Aquello, lo que quiera que fuese, se plegó como una prenda de vestir muy fina. De repente estalló en pedazos y cada pedazo tomaba una forma distinta, como si se tratara de naves fantasmales; todos estuvieron de acuerdo en que sus velas eran plateadas. “Era como plata de luna”, diría más tarde el bibliotecario, que era considerado como el poeta del pueblo. El hombre que iba en el primer coche bajó del vehículo y echó a andar. Con los pies muy firmes, fumando con toda tranquilidad. La mujer de los rulos le seguía, hablando a gritos.
--No sabes lo que te espera. Son monstruos–
El hombre ni volvió la cabeza.
--Te harán sus esclavos… te torturarán.
--¡Me da igual! –dijo el hombre, dirigiéndose a todos en general.
--No lo comprendo ¡no lo comprendo!, ¿es que no me quieres?
El hombre avanzó con una gran sonrisa, según dijeron los que podían verlo. La mujer sollozaba abiertamente; su mano extendida le ofrecía algo, pero él ni siquiera se volvió.
Más tarde se supo que se trataba de un par de calcetines limpios, muy bien enrollados. Un perro que emitía agudos ladridos fue tras el hombre y una luz anaranjada se abrió ante ambos. Luego fue como si se los hubiera tragado.

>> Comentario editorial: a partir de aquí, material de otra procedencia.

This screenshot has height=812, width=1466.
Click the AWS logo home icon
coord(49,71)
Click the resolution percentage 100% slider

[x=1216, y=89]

Nadie más se atrevió a seguirlos. Entonces apareció el cura, que según afirmó, se dirigía a administrar los óleos a un enfermo del pueblo vecino. Se detuvo a una distancia prudencial y empezó a decir algo en latín, mientras dirigía el hisopo hasta “aquello”. Muchos se pusieron de rodillas, sobrecogidos. Otros, entre ellos la telegrafista, se pusieron a fotografiar aquella especie de naves azules y anaranjadas que empezaron a aletear en pequeños estallidos. Luego todo empezó a dar vueltas, unas vueltas de vértigo. El viento rugía como nadie recordaba haber oído nunca.
Y esto es lo último que pudieron recordar los espectadores del extraño suceso. Unos, por su propio pie; otros, arrastrados por los que mantenían la consciencia, se refugiaron en sus vehículos hasta que el atardecer los sorprendió frotándose los ojos y tratando de hilvanar algo medianamente creíble. Al cabo acordaron aportar cada uno su impresión procurando ajustarse a lo que sus sentidos recordaban. Con sus testimonios pude armar este relato, aunque reconozco que algún detalle es de mi cosecha, para dar más realce a la narración.

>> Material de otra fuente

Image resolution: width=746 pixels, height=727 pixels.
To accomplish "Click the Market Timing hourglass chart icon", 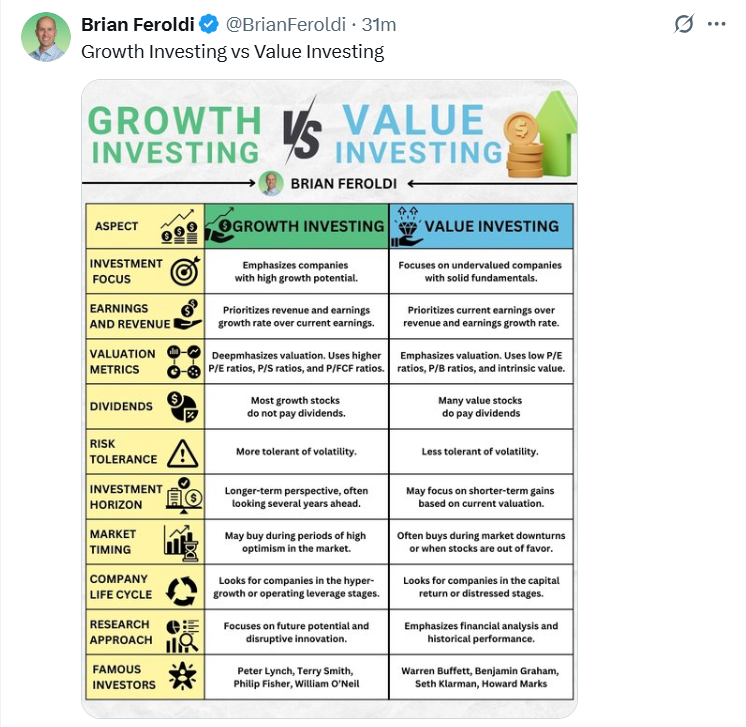I will pyautogui.click(x=181, y=543).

Lo que todos pudimos constatar es que el perrillo apareció a los pocos días, empapado y oculto bajo un cobertizo. No dejaba de temblar y había enmudecido por completo. En cuanto a la desconocida, no se supo nada más. El hombre que había disparado desapareció en su camioneta; llevaba un gesto tan terrible que nadie se atrevió a preguntarle, ni siquiera a seguirlo.

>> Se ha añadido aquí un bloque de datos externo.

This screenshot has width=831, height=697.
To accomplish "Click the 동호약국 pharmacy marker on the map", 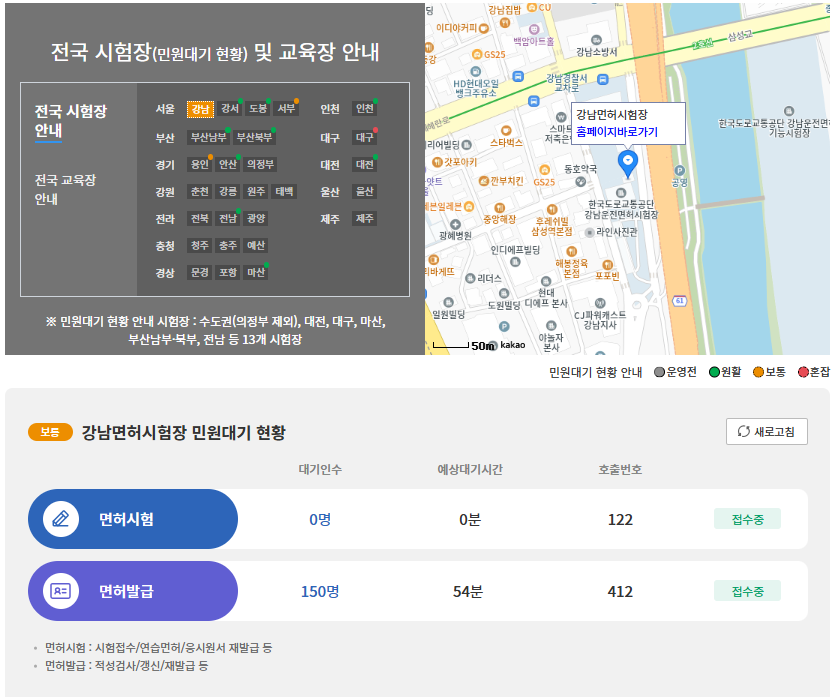I will point(580,182).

Varias personas advirtieron la desaparición de objetos personales, de menos o más valor, que faltaban de los asientos traseros de sus coches, así como algunas carteras. Se culpó al vagabundo que exhortaba a la gente a salir del coche, pero no se pudo comprobar nada, y el hombre fue ingresado a los pocos días, en pleno coma etílico. No se supo más de él.
Todos esperaban con expectación el revelado de las fotografías. Fue inútil. Aparte de las nubes de polvo, todo aparecía velado. Excepto una que tomó la telegrafista (que luego sería mi tía política) en la que entre nubes de polvo verdoso se podía apreciar ciertos signos que no se dieron a conocer y según mi tía, se mandaron a la Nasa y fueron clasificados como “Top Secret”. Sin embargo, ella se guardó una copia y me la enseñó bajo promesa de no publicarla nunca…
Pero creo que ya ha llegado el momento.